| Tasks to carry out |
a: In the passage about the attacks on the Capitol, on what day did the new attack take the life of another U.S. Capitol police officer?
b: Reproduce the passage about the attacks on the Capitol word for word, starting at "A new attack" and ending at "sacrifice to protect.".

| Extract to read |
____
A new attack on the complex by a lone actor took the life of another U.S. Capitol police officer on Good Friday, a tragic reminder of the ongoing threat to the force itself and the lawmakers they sacrifice to protect.

While various congressional committees are investigating Jan. 6, there is no consensus for establishing a 9/11-style commission as the parties bicker over the rules and scope. NBC reported last month that lawmakers are “growing increasingly pessimistic that an agreement on establishing a commission can be reached,” and Sen. Roy Blunt, a GOP leader, said that his “instinct is it isn’t happening.”

Given the threat of future political violence, with the Capitol again as a target, a comprehensive review is necessary to ascertain the way the attack came together -- both spontaneously and through coordinated planning -- and why the compound was so vulnerable to the siege.
____
| Extracted data entries |
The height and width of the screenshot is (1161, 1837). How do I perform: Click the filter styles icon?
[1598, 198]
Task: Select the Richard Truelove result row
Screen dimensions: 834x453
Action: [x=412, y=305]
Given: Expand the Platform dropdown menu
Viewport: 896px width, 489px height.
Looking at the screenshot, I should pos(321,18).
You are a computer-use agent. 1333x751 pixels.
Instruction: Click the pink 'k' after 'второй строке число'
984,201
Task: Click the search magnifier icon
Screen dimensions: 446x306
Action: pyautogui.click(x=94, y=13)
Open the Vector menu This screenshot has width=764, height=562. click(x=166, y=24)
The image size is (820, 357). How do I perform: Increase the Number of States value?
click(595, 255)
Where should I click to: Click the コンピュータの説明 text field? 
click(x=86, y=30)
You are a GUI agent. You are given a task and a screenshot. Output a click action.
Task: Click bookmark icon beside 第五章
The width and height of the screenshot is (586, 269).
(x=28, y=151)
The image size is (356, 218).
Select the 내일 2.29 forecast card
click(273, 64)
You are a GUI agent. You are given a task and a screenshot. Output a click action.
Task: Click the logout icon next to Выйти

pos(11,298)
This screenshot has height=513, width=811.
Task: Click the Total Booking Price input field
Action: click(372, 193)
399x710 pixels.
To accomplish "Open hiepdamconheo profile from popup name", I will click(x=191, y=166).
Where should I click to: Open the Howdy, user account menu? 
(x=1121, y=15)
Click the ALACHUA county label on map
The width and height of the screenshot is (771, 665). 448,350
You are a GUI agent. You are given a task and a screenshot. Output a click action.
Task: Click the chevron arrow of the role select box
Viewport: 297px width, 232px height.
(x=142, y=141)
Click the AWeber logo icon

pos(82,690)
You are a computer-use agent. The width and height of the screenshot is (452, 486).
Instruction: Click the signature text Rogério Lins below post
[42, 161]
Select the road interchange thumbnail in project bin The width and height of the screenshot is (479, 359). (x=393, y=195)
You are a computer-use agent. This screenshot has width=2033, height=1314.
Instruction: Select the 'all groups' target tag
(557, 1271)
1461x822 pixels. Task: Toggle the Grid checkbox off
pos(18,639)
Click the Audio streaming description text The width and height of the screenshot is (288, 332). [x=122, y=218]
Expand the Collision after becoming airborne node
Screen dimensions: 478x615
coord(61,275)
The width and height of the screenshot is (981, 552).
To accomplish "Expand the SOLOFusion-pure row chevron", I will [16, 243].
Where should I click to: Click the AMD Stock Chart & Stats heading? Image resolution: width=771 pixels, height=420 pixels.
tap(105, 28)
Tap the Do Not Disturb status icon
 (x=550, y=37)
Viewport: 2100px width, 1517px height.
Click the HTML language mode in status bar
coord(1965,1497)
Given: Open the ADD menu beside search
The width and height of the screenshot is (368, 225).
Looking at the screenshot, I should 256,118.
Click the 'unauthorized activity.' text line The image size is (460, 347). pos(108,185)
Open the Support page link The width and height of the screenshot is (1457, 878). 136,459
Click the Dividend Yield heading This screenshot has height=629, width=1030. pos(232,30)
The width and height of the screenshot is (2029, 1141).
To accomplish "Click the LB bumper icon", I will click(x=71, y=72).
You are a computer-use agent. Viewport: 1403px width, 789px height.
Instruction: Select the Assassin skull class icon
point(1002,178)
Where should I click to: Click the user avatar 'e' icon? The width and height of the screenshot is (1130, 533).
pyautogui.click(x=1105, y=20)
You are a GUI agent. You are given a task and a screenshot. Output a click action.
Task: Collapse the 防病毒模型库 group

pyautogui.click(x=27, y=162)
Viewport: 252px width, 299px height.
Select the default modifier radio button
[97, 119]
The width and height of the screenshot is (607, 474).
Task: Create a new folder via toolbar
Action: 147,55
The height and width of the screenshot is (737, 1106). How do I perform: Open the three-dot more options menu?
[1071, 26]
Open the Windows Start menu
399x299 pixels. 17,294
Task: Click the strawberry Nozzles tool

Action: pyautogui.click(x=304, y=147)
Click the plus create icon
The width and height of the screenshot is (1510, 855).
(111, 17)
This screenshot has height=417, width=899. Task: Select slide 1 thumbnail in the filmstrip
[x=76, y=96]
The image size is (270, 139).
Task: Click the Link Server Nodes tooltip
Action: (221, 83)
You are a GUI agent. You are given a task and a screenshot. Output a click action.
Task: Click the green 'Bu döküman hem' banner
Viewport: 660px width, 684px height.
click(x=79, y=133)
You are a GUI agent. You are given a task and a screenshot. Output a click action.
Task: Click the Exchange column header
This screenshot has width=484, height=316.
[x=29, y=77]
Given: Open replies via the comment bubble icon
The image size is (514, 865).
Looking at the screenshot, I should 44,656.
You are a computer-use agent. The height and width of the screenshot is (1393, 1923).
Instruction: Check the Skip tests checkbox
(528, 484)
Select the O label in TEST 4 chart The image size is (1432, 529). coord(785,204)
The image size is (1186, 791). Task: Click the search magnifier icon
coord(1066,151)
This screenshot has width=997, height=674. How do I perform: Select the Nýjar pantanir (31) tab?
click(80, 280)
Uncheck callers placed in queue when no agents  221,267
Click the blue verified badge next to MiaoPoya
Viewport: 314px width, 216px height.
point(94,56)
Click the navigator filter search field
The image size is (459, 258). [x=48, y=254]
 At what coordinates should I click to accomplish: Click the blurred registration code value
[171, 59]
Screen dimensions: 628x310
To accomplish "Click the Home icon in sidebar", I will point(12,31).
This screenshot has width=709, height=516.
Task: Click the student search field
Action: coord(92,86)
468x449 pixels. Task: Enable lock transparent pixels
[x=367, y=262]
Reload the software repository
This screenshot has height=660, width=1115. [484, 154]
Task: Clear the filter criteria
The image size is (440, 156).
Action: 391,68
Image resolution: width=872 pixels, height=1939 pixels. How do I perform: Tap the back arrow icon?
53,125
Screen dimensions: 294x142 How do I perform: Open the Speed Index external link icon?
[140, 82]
____
| Results |
a: Good Friday

b:
A new attack on the complex by a lone actor took the life of another U.S. Capitol police officer on Good Friday, a tragic reminder of the ongoing threat to the force itself and the lawmakers they sacrifice to protect.